Scuola. Cambio in Abruzzo, aumentano gli istituti comprensivi

Per l’anno 2020-2021 la geografia scolastica regionale cambiera’. Non saranno piu’ 16 gli istituti “sottodimensionati”, ovvero quelli che non rispondono ai parametri ministeriali, ma molti di meno con un conseguente aumento degli istituti comprensivi. Calo demografico e delle nascite determinano un calo nel numero degli iscritti e, di conseguenza, anche nella distribuzione delle scuole sul […]
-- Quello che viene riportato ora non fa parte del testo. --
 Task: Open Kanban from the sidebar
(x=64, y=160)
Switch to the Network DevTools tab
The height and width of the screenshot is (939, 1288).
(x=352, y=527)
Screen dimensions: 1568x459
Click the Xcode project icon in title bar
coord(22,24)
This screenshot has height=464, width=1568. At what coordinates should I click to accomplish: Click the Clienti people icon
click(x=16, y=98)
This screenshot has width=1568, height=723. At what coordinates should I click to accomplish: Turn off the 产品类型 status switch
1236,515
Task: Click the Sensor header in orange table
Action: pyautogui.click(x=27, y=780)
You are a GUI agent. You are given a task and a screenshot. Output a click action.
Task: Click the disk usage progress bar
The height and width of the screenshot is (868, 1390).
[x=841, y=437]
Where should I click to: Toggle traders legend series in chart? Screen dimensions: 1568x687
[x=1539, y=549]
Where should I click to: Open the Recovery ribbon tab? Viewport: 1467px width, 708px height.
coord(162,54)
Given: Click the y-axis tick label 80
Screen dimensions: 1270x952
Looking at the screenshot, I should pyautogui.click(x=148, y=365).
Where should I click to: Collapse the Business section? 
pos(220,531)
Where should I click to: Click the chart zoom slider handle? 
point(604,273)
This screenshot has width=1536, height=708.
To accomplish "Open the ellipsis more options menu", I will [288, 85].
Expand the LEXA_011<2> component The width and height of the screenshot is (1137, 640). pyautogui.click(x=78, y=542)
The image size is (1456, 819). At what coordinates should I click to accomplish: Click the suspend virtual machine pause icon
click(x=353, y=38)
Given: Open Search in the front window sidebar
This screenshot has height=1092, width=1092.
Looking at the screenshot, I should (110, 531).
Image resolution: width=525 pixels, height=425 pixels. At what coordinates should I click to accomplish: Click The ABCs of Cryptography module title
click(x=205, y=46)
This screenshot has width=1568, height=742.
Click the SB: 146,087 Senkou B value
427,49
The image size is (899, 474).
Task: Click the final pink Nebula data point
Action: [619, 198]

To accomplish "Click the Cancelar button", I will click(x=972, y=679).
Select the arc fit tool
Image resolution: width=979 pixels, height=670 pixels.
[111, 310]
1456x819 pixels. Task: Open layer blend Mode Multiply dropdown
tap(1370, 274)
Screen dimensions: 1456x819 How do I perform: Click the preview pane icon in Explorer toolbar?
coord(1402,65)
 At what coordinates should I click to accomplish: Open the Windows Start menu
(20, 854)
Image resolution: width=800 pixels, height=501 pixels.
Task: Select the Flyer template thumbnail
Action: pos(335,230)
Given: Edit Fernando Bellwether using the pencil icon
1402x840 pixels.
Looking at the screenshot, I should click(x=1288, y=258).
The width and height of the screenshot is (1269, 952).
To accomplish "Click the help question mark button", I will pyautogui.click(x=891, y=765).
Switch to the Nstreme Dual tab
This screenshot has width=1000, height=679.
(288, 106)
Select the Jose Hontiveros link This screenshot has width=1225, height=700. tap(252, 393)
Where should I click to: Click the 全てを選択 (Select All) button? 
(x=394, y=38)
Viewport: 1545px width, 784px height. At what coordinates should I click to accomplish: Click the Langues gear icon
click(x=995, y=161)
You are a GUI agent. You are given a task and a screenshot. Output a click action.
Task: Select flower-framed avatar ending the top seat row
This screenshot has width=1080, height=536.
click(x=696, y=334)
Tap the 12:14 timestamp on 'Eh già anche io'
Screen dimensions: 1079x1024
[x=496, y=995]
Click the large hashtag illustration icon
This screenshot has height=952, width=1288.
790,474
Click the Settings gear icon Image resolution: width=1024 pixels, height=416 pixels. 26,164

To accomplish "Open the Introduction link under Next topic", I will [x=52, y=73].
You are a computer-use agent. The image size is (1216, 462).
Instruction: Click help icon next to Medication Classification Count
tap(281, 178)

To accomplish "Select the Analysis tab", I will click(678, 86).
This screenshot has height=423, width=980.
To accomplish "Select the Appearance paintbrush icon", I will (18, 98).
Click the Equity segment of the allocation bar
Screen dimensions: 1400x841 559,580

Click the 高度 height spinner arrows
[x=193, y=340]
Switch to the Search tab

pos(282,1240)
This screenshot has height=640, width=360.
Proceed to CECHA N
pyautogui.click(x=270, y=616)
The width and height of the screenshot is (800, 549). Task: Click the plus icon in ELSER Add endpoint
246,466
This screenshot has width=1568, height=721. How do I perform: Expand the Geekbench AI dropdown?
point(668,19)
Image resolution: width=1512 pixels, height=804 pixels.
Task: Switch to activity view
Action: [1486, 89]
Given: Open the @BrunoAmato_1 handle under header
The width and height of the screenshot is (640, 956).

Per l’anno 2020-2021 la geografia scolastica regionale cambiera’. Non saranno piu’ 16 gli istituti “sottodimensionati”, ovvero quelli che non rispondono ai parametri ministeriali, ma molti di meno con un conseguente aumento degli istituti comprensivi. Calo demografico e delle nascite determinano un calo nel numero degli iscritti e, di conseguenza, anche nella distribuzione delle scuole sul territorio. Lo ha annunciato l’assessore alla Scuola della Regione Abruzzo, Piero Fioretti, al termine del tavolo sul dimensionamento scolastico tenutosi oggi a Pescara. “L’iter e’ ormai alla fase finale- spiega- e dalle Province attendiamo le decisioni del territorio. Il tavolo ha lavorato molto bene perche’ ha avuto il merito di portare a discussione tutte le problematiche sul tema. Il lavoro non e’ agevole perche’ Regione, Province e Direzione scolastica regionale devono cercare il punto di equilibrio tra le istanze dei territori, rappresentate dai sindaci, e il rispetto dei parametri che ci chiede il ministero dell’Istruzione”. Secondo Fioretti “il nuovo dimensionamento portera’ a una riduzione delle deroghe, facendo attenzione alle specificita’ degli istituti e dei territori che li ospitano”. La tendenza al calo demografico, specifica, “e’ in atto ormai da anni e non si riesce a invertire un fenomeno che interessa tutto il territorio nazionale. Ci saranno dunque delle aggregazioni che comporta un aumento degli istituti comprensivi. D’altro canto e’ importante sottolineare- conclude l’assessore- che questo non comportera’ una riduzione dei servizi scolastici sul territorio ma solo modifiche di carattere amministrativo che non incideranno sulla vita delle famiglie”.